#### [Problem requirements]
Only the lines from the one containing "Image resolution: width=801" to the end of the records belong in the answer; repeat them exactly and drop the pictures.

(Saved entries)

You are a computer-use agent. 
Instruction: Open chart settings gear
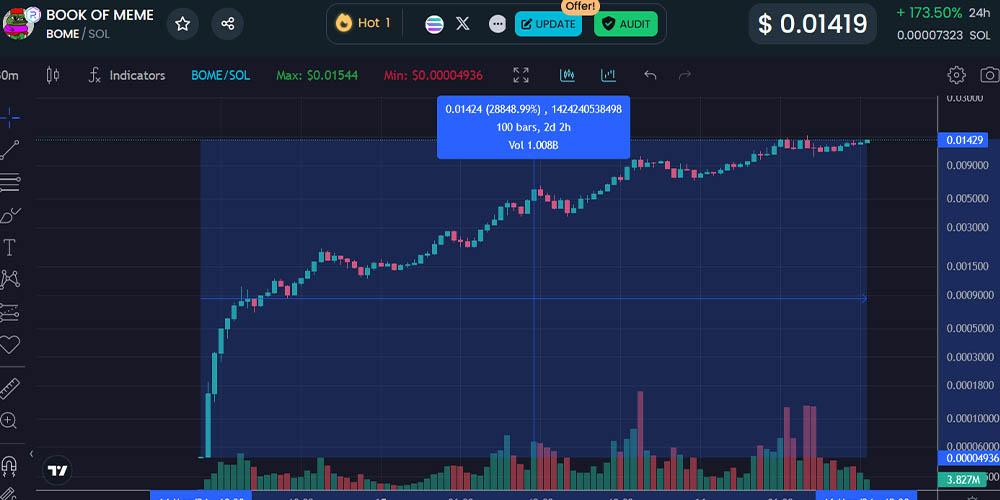coord(957,75)
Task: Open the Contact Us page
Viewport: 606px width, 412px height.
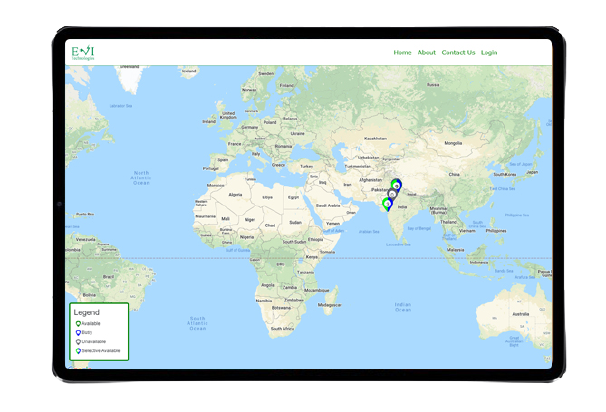Action: [458, 52]
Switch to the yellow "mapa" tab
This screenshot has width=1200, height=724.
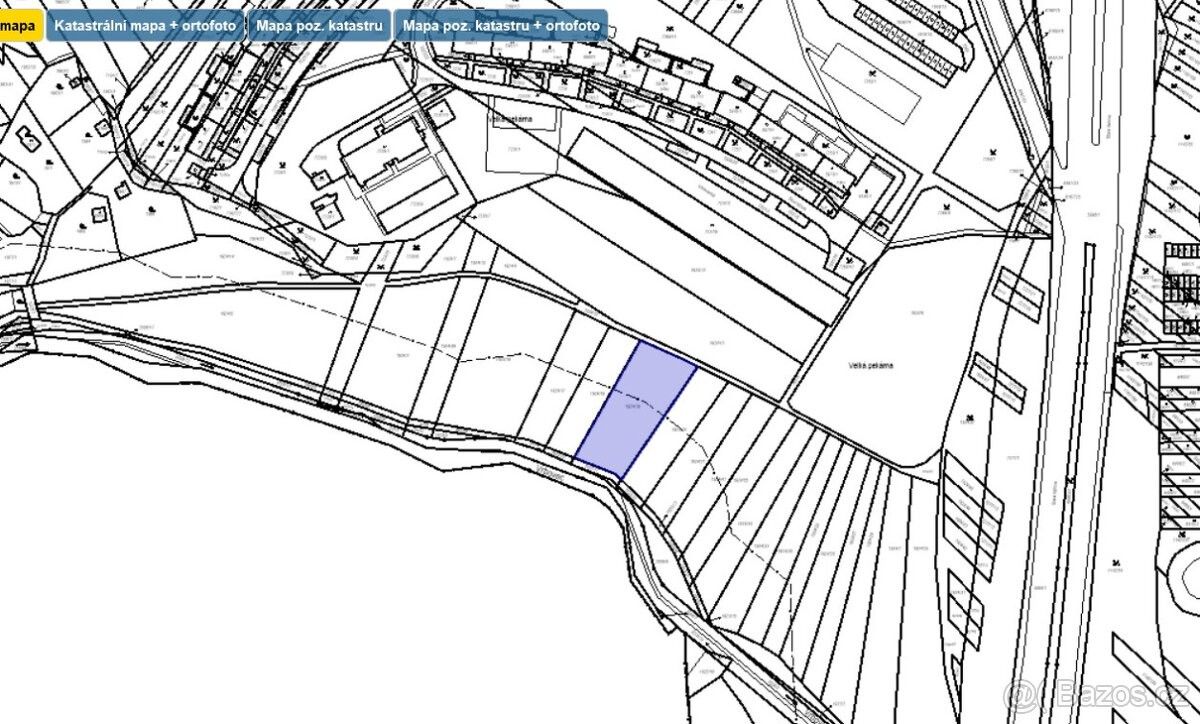pos(18,25)
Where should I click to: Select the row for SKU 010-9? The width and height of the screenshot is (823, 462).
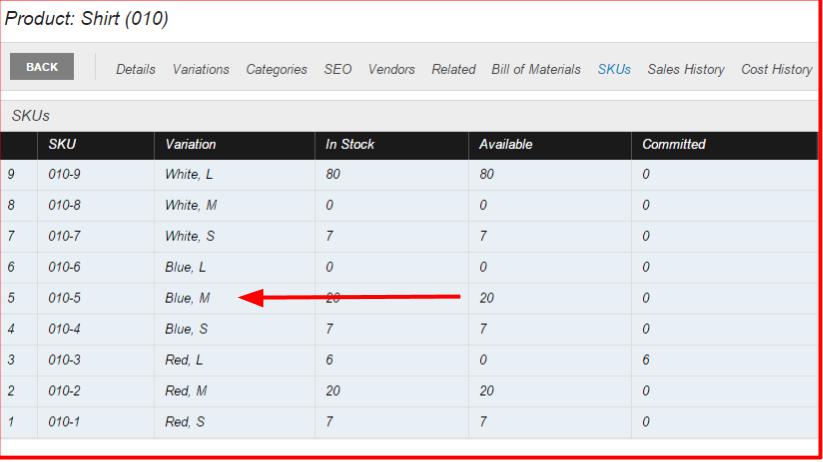[409, 174]
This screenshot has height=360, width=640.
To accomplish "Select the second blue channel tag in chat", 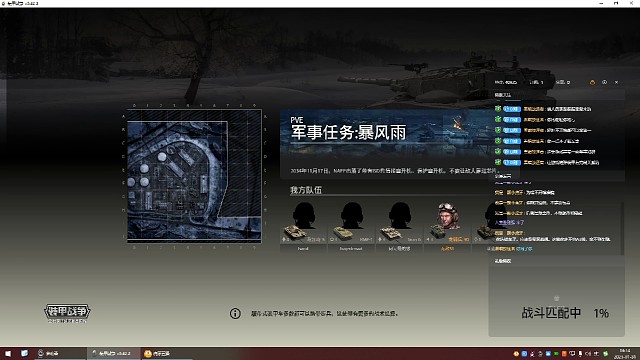I will click(512, 120).
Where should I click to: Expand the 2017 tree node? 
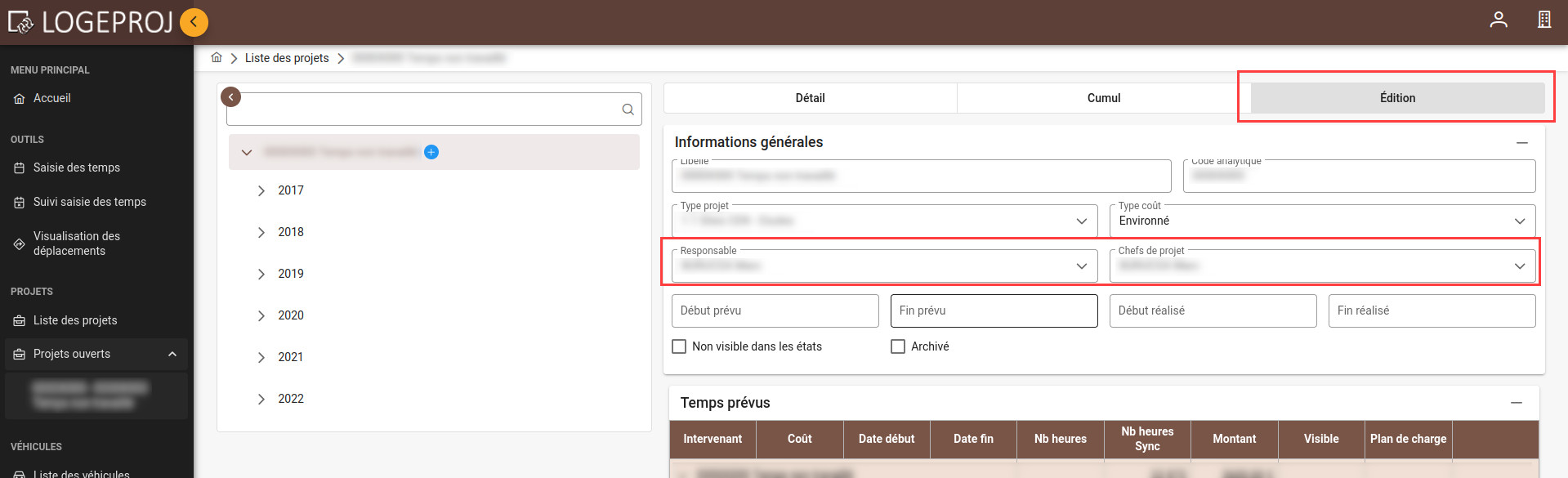tap(261, 190)
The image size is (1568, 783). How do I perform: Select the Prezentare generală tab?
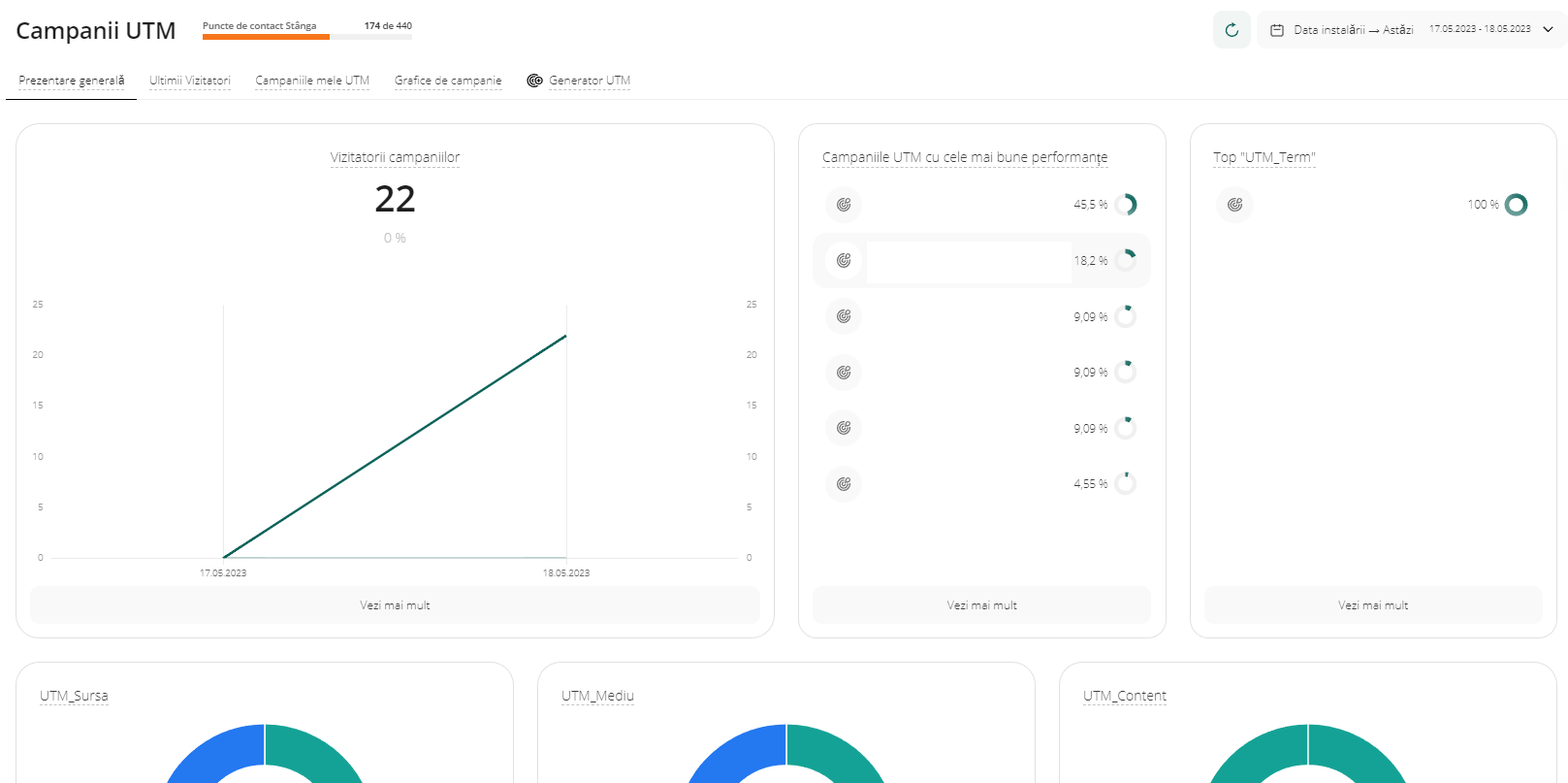click(x=72, y=81)
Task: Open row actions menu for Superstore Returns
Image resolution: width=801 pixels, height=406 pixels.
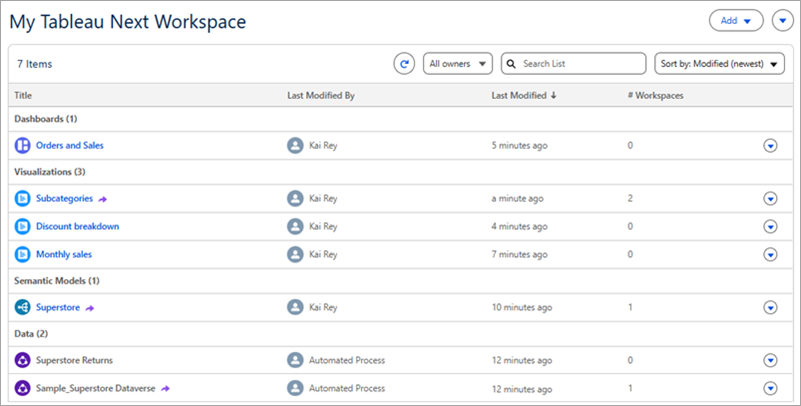Action: pyautogui.click(x=770, y=361)
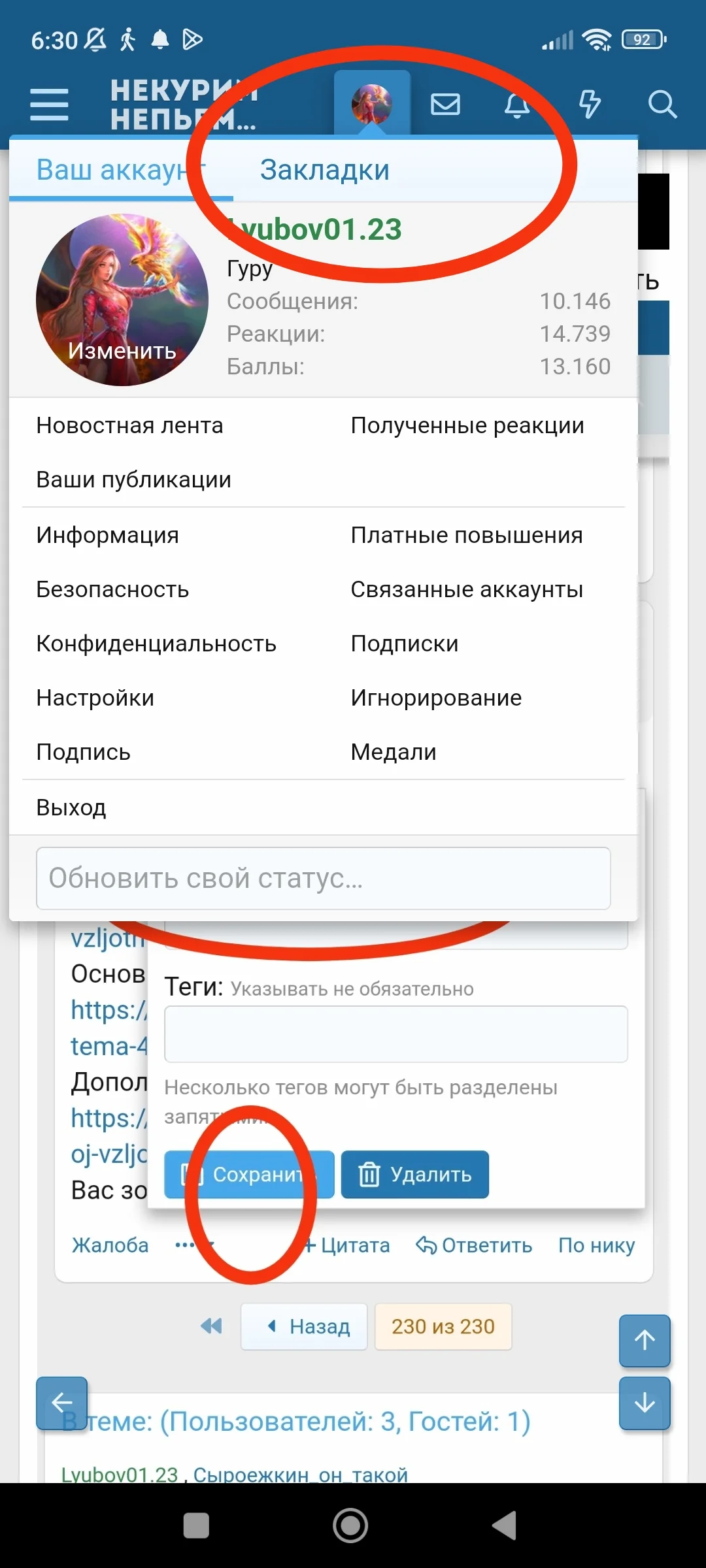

#### [Response to the task]
Image resolution: width=801 pixels, height=406 pixels.
Action: pyautogui.click(x=770, y=361)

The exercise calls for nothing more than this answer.